In this article, we won't go into the details of Signed Embedding or Cookieless Embedding; we assume you already know what they are, and that a user on the Looker side has already been created. In either of these methods, Looker creates unique embed users tied to the external_user_id that you pass in the SSO URLs. Fetch the user's internal Looker identifier using user_for_credential:

looker_user = sdk.user_for_credential(
credential_type='embed',
user_id=current_user.your_user_id # The external_user_id you use in SSO
)
warning

If this is the absolute first time that a user authenticates into Looker with this external_user_id and you're using signed embedding, then user_for_credential will error.
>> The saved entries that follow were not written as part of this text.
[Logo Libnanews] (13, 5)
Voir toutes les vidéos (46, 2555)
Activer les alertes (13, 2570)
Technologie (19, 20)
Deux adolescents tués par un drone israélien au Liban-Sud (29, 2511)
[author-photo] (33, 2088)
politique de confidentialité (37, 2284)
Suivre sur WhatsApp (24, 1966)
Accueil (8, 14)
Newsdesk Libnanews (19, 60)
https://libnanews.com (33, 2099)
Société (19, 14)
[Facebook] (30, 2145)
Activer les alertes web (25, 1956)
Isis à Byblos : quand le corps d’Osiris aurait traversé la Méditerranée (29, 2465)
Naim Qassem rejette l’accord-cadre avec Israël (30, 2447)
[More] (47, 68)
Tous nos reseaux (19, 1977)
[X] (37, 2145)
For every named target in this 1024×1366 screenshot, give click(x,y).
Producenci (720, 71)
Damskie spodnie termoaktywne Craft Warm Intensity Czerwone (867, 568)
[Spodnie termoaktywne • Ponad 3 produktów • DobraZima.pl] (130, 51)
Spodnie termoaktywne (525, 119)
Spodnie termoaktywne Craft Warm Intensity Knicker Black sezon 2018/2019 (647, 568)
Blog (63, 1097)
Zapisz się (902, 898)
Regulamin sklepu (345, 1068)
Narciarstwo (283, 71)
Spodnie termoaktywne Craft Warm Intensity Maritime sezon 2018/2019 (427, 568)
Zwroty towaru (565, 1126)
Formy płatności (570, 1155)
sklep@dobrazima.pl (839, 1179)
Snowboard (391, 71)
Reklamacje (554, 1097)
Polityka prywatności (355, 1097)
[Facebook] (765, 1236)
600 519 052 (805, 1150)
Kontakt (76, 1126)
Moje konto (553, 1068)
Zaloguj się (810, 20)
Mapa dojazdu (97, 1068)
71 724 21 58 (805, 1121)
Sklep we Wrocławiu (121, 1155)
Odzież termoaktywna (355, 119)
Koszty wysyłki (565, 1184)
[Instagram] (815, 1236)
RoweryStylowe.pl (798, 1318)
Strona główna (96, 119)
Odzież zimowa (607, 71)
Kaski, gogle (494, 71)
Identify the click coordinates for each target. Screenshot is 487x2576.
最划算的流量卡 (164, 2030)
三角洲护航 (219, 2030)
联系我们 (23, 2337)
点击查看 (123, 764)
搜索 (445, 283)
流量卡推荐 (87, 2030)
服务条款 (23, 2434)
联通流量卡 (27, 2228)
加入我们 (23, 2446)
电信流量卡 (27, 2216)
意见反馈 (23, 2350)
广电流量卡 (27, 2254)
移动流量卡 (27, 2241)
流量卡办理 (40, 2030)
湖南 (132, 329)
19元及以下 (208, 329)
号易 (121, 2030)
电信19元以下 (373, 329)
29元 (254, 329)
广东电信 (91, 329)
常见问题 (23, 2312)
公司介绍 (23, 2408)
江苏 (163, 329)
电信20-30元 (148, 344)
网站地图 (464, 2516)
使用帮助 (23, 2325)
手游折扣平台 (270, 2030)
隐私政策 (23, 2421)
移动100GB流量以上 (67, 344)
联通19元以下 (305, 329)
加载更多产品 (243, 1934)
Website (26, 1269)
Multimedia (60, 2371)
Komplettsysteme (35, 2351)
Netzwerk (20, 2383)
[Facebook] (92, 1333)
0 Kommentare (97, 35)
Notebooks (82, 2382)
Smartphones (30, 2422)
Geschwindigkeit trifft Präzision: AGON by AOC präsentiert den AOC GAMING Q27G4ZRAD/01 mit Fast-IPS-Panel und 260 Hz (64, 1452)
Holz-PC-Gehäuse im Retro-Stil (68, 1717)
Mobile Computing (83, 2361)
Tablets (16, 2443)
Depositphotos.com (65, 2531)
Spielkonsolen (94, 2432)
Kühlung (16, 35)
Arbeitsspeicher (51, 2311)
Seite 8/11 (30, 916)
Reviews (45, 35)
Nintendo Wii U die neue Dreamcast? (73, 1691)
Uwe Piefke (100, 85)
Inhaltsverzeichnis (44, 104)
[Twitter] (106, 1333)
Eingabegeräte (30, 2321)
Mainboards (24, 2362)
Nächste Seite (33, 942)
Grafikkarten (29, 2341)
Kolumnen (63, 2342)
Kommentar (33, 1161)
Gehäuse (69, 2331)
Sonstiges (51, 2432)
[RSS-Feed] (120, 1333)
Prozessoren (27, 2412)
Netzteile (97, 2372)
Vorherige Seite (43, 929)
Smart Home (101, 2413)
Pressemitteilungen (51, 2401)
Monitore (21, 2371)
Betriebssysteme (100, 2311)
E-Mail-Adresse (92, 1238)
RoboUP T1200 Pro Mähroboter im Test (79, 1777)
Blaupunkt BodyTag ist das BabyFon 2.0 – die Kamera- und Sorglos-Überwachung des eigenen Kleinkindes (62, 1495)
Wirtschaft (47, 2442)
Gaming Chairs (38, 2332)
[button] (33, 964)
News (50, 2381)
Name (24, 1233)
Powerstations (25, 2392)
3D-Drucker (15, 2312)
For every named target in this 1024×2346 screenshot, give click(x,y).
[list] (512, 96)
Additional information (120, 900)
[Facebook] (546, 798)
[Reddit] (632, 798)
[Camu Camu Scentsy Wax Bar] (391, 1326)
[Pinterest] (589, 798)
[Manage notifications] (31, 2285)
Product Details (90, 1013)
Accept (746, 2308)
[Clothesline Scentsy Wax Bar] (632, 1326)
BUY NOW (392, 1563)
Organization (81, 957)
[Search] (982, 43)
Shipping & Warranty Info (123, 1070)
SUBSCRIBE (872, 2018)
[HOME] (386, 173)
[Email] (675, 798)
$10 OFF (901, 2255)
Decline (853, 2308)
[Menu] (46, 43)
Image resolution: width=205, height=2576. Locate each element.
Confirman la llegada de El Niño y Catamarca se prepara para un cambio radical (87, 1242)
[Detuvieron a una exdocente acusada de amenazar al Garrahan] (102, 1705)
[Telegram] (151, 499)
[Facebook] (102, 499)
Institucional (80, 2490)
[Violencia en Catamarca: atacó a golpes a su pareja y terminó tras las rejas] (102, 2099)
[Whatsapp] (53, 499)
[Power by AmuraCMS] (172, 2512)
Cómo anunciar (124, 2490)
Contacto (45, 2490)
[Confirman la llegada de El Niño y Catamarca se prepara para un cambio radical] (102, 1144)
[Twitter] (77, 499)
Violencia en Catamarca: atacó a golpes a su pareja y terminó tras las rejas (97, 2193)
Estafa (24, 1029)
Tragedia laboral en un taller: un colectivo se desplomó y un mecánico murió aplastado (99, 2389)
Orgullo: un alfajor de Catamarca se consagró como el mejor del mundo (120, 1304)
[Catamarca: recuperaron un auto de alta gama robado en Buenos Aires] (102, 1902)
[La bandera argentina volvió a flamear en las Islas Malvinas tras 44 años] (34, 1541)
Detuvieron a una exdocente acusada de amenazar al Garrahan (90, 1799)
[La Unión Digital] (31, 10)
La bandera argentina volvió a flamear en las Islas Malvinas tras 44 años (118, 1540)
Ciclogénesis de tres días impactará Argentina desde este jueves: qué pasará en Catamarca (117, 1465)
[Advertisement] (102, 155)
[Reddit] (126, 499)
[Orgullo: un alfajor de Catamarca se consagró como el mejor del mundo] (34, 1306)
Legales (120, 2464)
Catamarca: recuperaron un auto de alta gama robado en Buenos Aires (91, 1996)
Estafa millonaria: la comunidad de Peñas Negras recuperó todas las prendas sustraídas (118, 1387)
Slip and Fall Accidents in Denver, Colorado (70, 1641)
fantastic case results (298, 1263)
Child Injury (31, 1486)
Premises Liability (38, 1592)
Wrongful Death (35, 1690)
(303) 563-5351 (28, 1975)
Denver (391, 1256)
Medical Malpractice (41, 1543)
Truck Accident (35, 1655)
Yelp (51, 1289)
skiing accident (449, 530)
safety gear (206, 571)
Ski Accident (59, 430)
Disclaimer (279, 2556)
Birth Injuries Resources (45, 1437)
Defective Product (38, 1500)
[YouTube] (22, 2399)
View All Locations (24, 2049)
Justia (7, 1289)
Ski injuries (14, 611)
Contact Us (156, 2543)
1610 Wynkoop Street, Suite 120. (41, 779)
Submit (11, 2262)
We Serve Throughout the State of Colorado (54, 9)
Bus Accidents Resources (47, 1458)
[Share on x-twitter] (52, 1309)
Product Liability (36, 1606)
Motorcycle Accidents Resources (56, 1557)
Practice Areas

You should catch this error, then create an SSO embed URL and fetch the URL to create the user.

Inject OAuth State into Looker

Construct the user state update parameters and pass them to create_oauth_application_user_state:

body = looker_sdk.models40.CreateOAuthApplicationUserStateRequest(
user_id=looker_user.id,
oauth_application_id=LOOKER_OAUTH_APPLICATION_ID,
access_token=access_token,
access_token_expires_at=datetime.datetime.now() + datetime.timedelta(seconds=expires_in),
refresh_token=refresh_token,
refresh_token_expires_at=datetime.datetime.now() + datetime.timedelta(days=180) # Common refresh expiry
)

sdk.create_oauth_application_user_state(body)

Creating the SSO URL

Once the user's access token matches successfully in Looker, issue a standard Signed Embed URL for them to use when loading the iframe. When creating the Signed Embed URL payload via create_sso_embed_url. If you are using cookieless_embedding, see this document on acquiring user attributes

warning

Make sure to provide the same exact user identification (like their email) used above.

When to Trigger

We strongly recommend using the embed-sdk package to kick off this flow with getEmbedSDK().init() & getEmbedSDK().preload() and then display the iframe without any data, and then use getEmbedSDK.loadExplore() or getEmbedSDK.loadDashboard() to load the proper data into the iframe when you need it.

Troubleshooting Checklist

If users are still prompted for authentication within the iframe, verify the following:

  • Missing Refresh Token: Ensure you requested access_type='offline' and prompt='consent' in the Google OAuth redirect. Without this, Google won't return a refresh token, and Looker will be unable to refresh expired access tokens after 60 minutes automatically.
  • Scope Mismatch: Verify that the scopes requested on application login cover exactly the necessary BigQuery scopes (e.g., https://www.googleapis.com/auth/bigquery.readonly).
  • Mismatched External User ID: The external_user_id used in the Signed SSO Embed URL must exactly match the user_id used to pull the user identity in user_for_credential before state injection.
  • Looker User Provisioning: In Signed SSO Embedding, Looker only creates the user profile on the first successful load of an SSO URL. If you try to fetch the user state before they've ever visited, user_for_credential will fail. In your server-side logic, if user_for_credential fails, provision the user by either fetching the URL or properly capturing the error.